A l'issue de la réunion du matin, et répondant en partie aux demandes notamment de l'UDI, la délibération a été modifiée pour formellement introduire une promesse sur laquelle s'était en amont, et à l'oral, déjà engagé le Président de région envers les élus des territoires concernés : « surveiller comme du lait sur le feu les deux aéroports pendant un an », avant de statuer sur une prise de participation éventuelle en leur sein. Une promesse désormais incluse par écrit dans la stratégie régionale via une clause de revoyure au 1er janvier 2019. De quoi soulager les esprits du côté des élus concernés, notamment les socialistes de la Vienne dont Anne Girard, Vice-président de l'aéroport de Poitiers, prête jusque-là à ne pas voter le texte proposé. Soulagés aussi, malgré une certaine inquiétude sur les termes exacts de la délibération, le Maire d'Agen et ses collègues UDI qui finiront par voter ce texte, tout comme du côté de l'opposition, les élus Modem et une partie des élus LR. Une fois les comptes faits, Alain Rousset a relevé 53 abstentions principalement FN et Verts, mais aussi LR et 14 « contre » laissant le reste des voix à un vote « pour » largement exprimé, à l'exception d'une ou deux non prise de participation au vote.

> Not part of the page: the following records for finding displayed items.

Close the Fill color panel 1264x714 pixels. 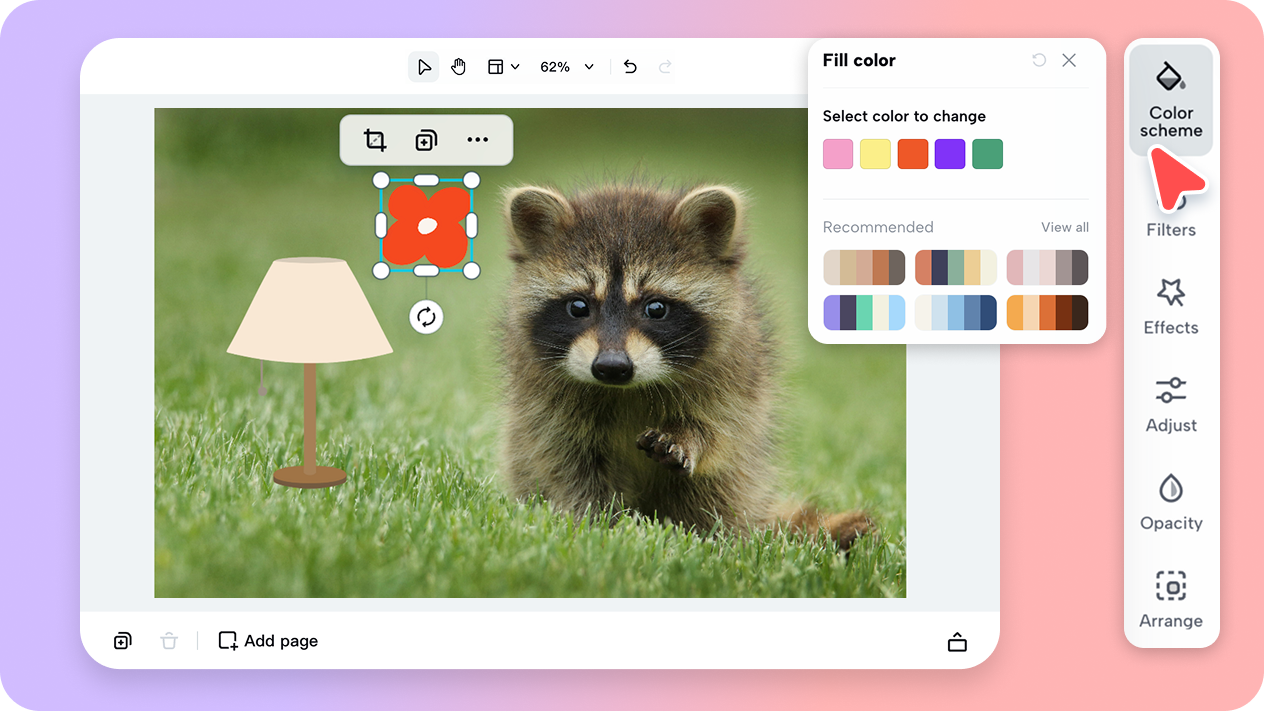(x=1069, y=60)

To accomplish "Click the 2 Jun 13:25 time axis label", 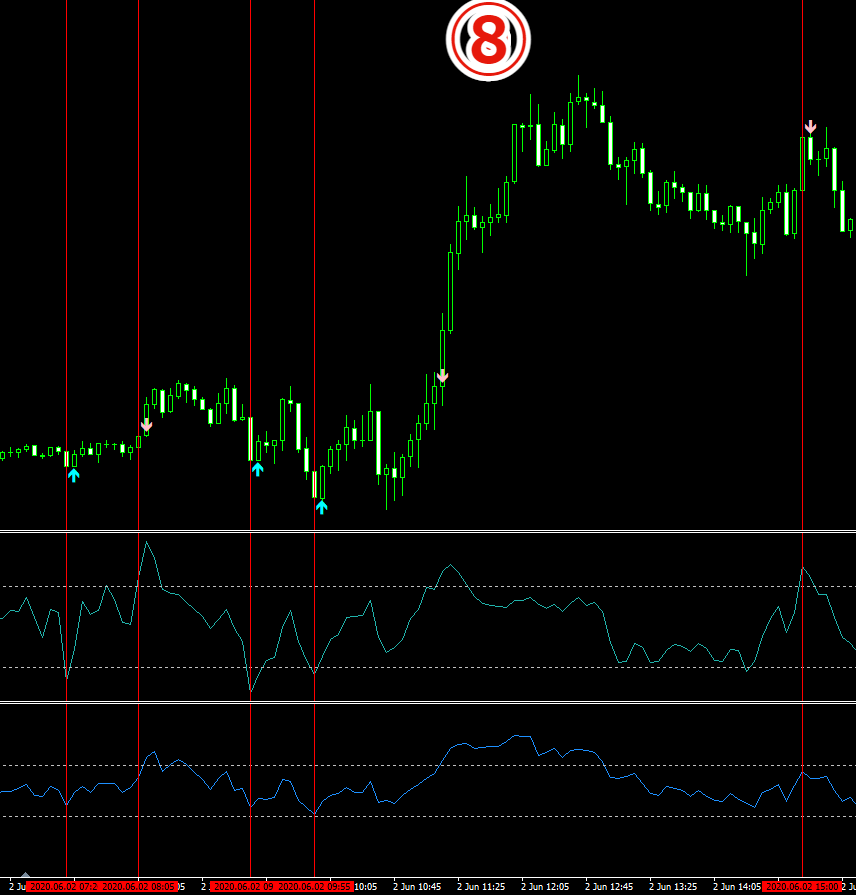I will coord(673,886).
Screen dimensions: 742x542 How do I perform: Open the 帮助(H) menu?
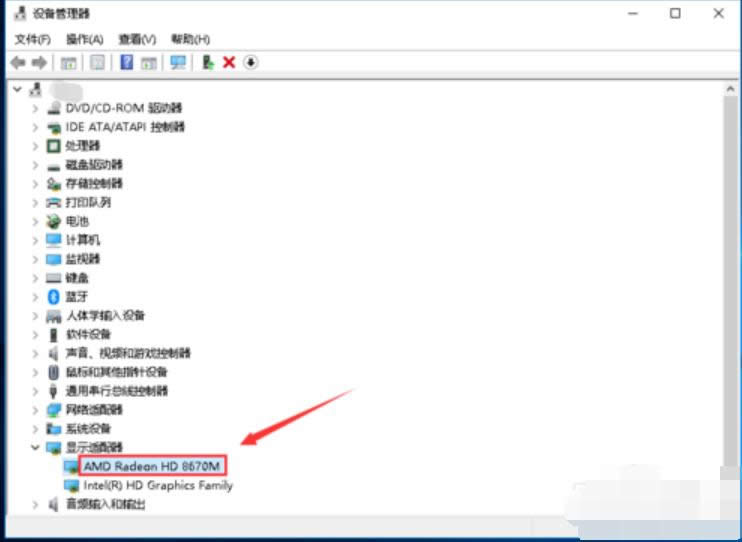[190, 39]
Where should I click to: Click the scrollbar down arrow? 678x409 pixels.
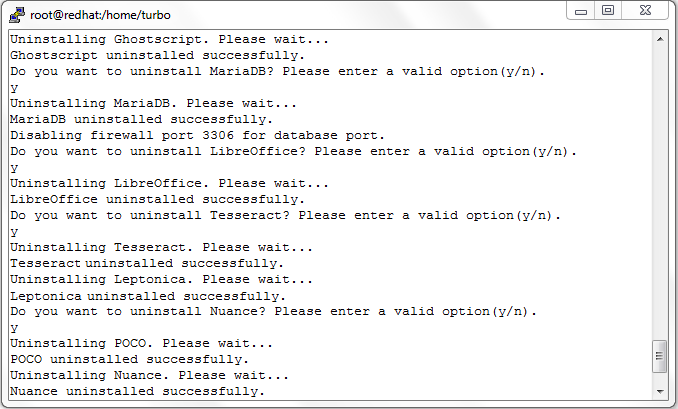click(660, 391)
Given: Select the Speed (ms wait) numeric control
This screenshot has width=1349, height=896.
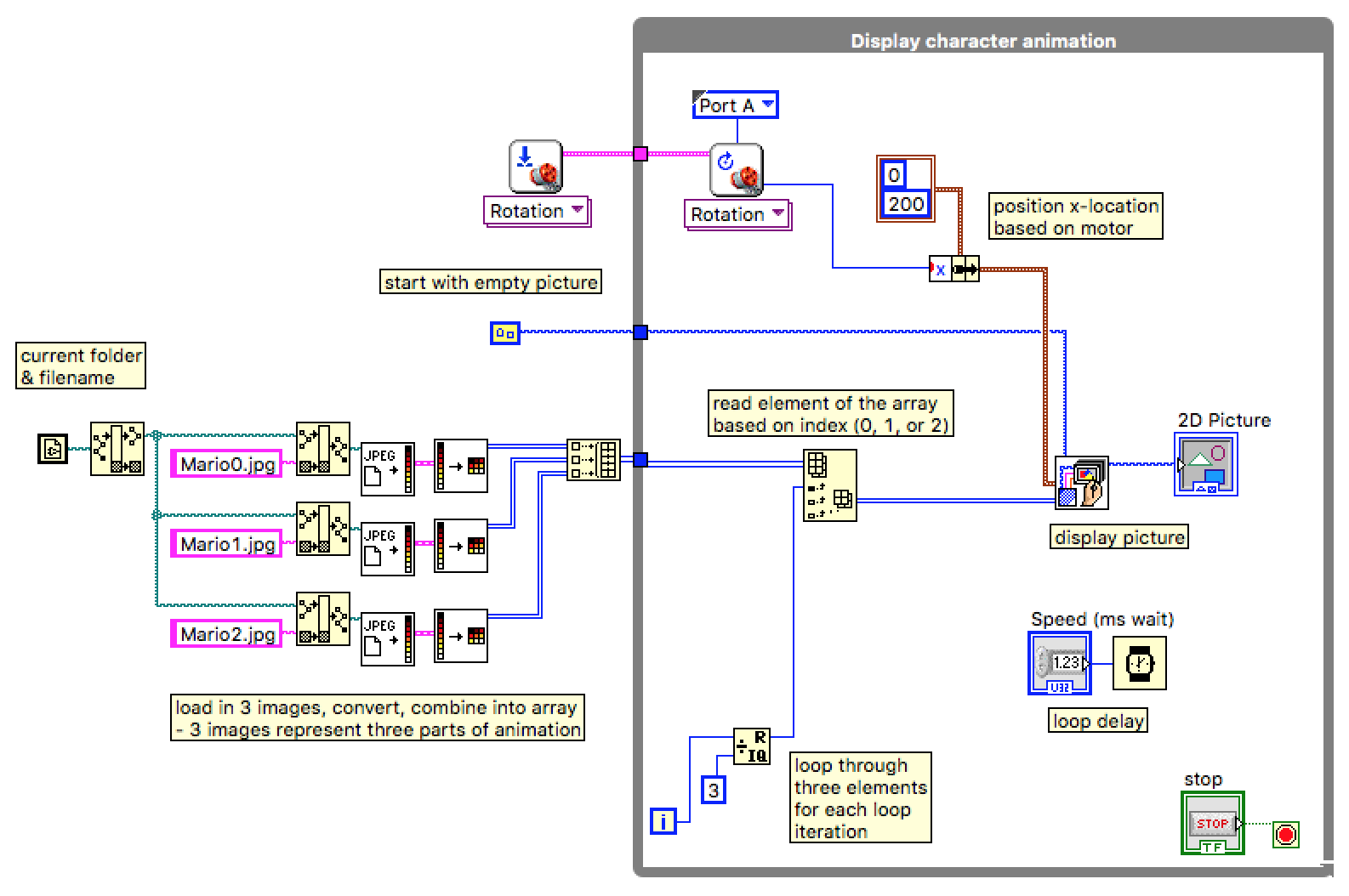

Un vote qui aura tout de même été précédé, et ce malgré la réunion en amont, d'échanges musclés entre la tribune et l'assemblée, avec dans les rôles titres, Alain Rousset et Renaud Lagrave, son vice-président au transport, d'une part, et Jean Dionis du Séjour et Olivier Chartier (LR) de l'autre, ou encore pour un épisode limousin, Gérard Vandenbroucke (Premier vice président de la Région,) face à Guillaume Guérin (LR), sans oublier la pointe d'agacement du vert Lionel Frel grondant les uns et les autres « d'être dans du marchandage », pas vraiment acceptable selon lui dans le cadre d'une assemblée plénière régionale. Autant d'accrochages, dus notamment à un désaccord de fond sur les compétences de départements et de la région sur le transport aérien, qui ont bien failli faire retirer le dossier de l'ordre du jour par le président de région, le tout dans une ambiance de brouhaha généralisée, entre cour d'école et foire d'empoigne... Un niveau sonore, qui sans doute démontre les débats passionnés, à défaut parfois d'être audibles...
Après une interruption de séance demandée par Yves d'Amecourt (LR) et un vote public, également à sa demande, c'est finalement et un peu étonnamment, dans une ambiance de bonne camaraderie que le dossier s'est clos. Reste désormais à la Région de négocier et contractualiser avec chacun des aéroports concernés.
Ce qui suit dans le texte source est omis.